To take advantage of the growing desire for community, the Obama plan would have to do two things. First, it would have to create new transportation patterns. The old metro design was based on a hub-and-spoke system — a series of highways that converged on an urban core. But in an age of multiple downtown nodes and complicated travel routes, it’s better to have a complex web of roads and rail systems.
Because we’re going to be spending $1 trillion now on existing structures and fading industries, there will be less or nothing in 2010 or 2011 for innovative transport systems, innovative social programs or anything else. Before the recession hit, we were enjoying a period of urban and suburban innovation. We could have been on the verge of a transportation revolution.
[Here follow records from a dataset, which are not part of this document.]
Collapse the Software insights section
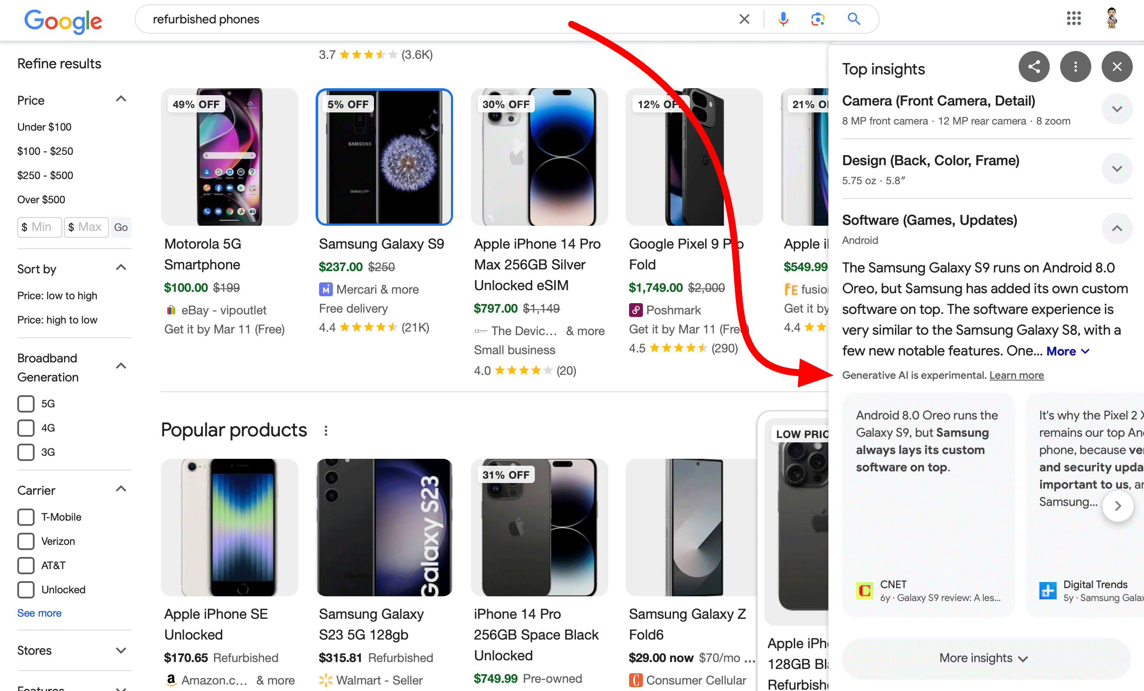Image resolution: width=1144 pixels, height=691 pixels. pyautogui.click(x=1117, y=228)
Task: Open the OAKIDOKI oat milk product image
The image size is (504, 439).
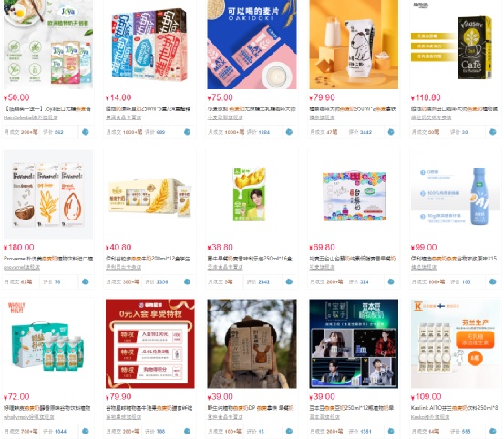Action: coord(252,45)
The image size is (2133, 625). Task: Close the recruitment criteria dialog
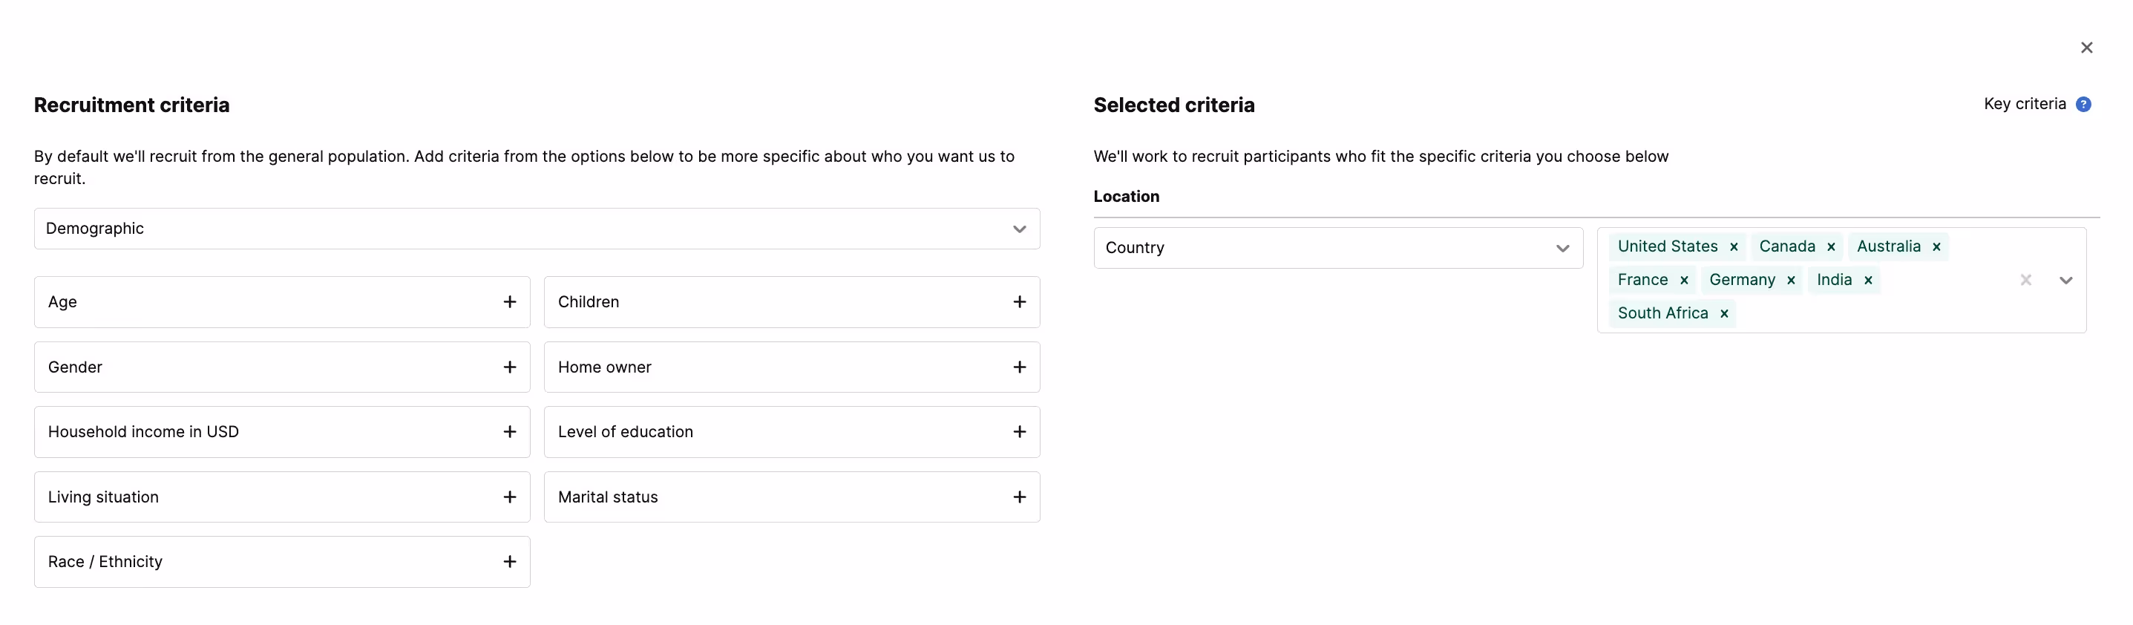[x=2087, y=48]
What transportation revolution? He doesn't say. Not that we're going to fundamentally restructure the freeway networks of our cities, but he's right that a complex web makes more sense than hub-and-spoke in today's decentralized cities and with modern life's complicated travel routes. But a "complex web" of rail? What the heck is that? Rail is all about moving huge masses of people to a singular mega-destination during rush hours - something that's very inefficient with cars. Think Manhattan or inside Chicago's downtown loop. But how could you possibly serve an urban area with dozens of activity nodes with a rail network? The cost and inefficiency would be staggering (if you could even find the right-of-way). Travel times, with waits and transfers, would be completely uncompetitive with cars.

If Obama sparks a transportation revolution, it will be one of green propulsion technology for personal vehicles, not one of a rail transit renaissance. And in that revolution, an extensive network of fast, uncongested roads connecting these dispersed urban areas and activity centers will still be the central infrastructure challenge. Mr. Brooks may fear old-style road infrastructure stimulus, but the freedom of personal vehicles is now an integral part of the American lifestyle, and roads are the right choice for the future, rather than rail - the true backward-looking anachronistic infrastructure of the past.

(aside: before everybody jumps on me, I'm speaking in broad generalities here. Specific rail projects can make sense in specific circumstances, as is the case with some of the proposed lines in Houston.)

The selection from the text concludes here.